== TRECHO SELECIONADO

É interessante observar como os finais de semana mudaram completamente o jogo para o ouro. Quando os futuros da CME fecham de sexta a domingo, o ouro tokenizado na blockchain se torna o local onde realmente ocorre a formação de preços. Cerca de 25 horas, os mercados tradicionais simplesmente dormem, enquanto as plataformas on-chain continuam operando sem interrupções.



Segundo especialistas em infraestrutura de liquidez, esses movimentos de fim de semana frequentemente definem o tom para a semana seguinte nas bolsas tradicionais. Quando chega a segunda-feira, muitas vezes vemos que os preços nos mercados tradicionais simplesmente seguem o que já foi formado na blockchain durante o fim de semana. Isso não é uma coincidência — mostra como o ouro tokenizado se tornou uma verdadeira complementação ao ouro físico, e não uma substituição.

Os números contam uma história interessante. A capitalização de mercado do ouro tokenizado atingiu aproximadamente US$4,7 bilhões — mais do que três vezes maior do que há alguns anos. PAXG e XAUt, dois principais players, juntos possuem cerca de US$4,7 bilhões em contas, com mais de 128 mil carteiras ativas. Em 2025, os volumes de negociação de ouro tokenizado ultrapassaram $178 bilhões, sendo que o quarto trimestre sozinho registrou mais de $126 bilhões em atividade. Isso torna o ouro tokenizado uma das proxies mais líquidas para o metal precioso após os ETFs tradicionais.

Quem realmente negocia isso? Principalmente, são formadores de mercado e provedores de liquidez, que aproveitam as diferenças de preço entre a blockchain e os mercados tradicionais. Mas também há macro-traders orientados por criptomoedas, que usam o ouro tokenizado como garantia, hedge e até como fonte de renda durante tensões geopolíticas. É por isso que, durante os finais de semana, quando BTC e ETH oscilam por notícias, o ouro tokenizado oferece uma certa estabilidade como referência de formação de preços.

No entanto, as instituições ainda permanecem cautelosas. A fragmentação regulatória entre países, questões de armazenamento e contabilidade de ativos ainda representam obstáculos. Mas a tendência é clara: o ouro tokenizado amplia as ferramentas de gestão de risco, especialmente quando a situação macroeconômica está instável.

====
== DADOS ARMAZENADOS

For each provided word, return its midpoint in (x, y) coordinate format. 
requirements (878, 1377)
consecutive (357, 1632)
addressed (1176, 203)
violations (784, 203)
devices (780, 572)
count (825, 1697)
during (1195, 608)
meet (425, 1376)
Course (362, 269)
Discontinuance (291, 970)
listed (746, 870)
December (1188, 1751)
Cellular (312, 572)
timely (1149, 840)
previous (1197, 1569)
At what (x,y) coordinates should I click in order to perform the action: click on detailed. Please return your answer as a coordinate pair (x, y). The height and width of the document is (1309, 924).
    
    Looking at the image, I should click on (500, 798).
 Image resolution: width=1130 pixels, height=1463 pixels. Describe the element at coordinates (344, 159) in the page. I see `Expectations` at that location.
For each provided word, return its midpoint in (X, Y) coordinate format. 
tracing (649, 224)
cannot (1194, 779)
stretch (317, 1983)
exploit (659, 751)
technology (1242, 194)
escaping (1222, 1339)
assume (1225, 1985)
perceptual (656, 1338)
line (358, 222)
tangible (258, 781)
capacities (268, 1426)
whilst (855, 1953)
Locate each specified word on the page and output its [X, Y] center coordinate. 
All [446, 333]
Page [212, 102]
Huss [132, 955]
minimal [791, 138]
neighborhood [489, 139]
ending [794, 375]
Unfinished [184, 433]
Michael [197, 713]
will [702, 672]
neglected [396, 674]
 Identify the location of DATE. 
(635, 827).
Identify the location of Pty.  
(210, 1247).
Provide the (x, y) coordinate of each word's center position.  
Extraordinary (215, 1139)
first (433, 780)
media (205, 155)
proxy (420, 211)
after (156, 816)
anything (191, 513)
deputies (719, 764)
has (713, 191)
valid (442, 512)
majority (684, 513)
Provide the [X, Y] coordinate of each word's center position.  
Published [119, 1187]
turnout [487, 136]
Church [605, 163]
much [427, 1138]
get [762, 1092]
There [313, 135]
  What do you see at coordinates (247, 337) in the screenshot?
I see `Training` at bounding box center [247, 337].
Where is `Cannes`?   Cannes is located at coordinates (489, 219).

====

SUAS INSTRUÇÕES: Reproduza palavra por palavra a parte do texto sobre o ouro tokenizado que começa nas palavras com "No entanto, as" e termina depois de "macroeconômica está instável.". Os registros não têm nenhuma relação com o texto sobre o ouro tokenizado.

SOLUÇÃO DO EXERCÍCIO:
No entanto, as instituições ainda permanecem cautelosas. A fragmentação regulatória entre países, questões de armazenamento e contabilidade de ativos ainda representam obstáculos. Mas a tendência é clara: o ouro tokenizado amplia as ferramentas de gestão de risco, especialmente quando a situação macroeconômica está instável.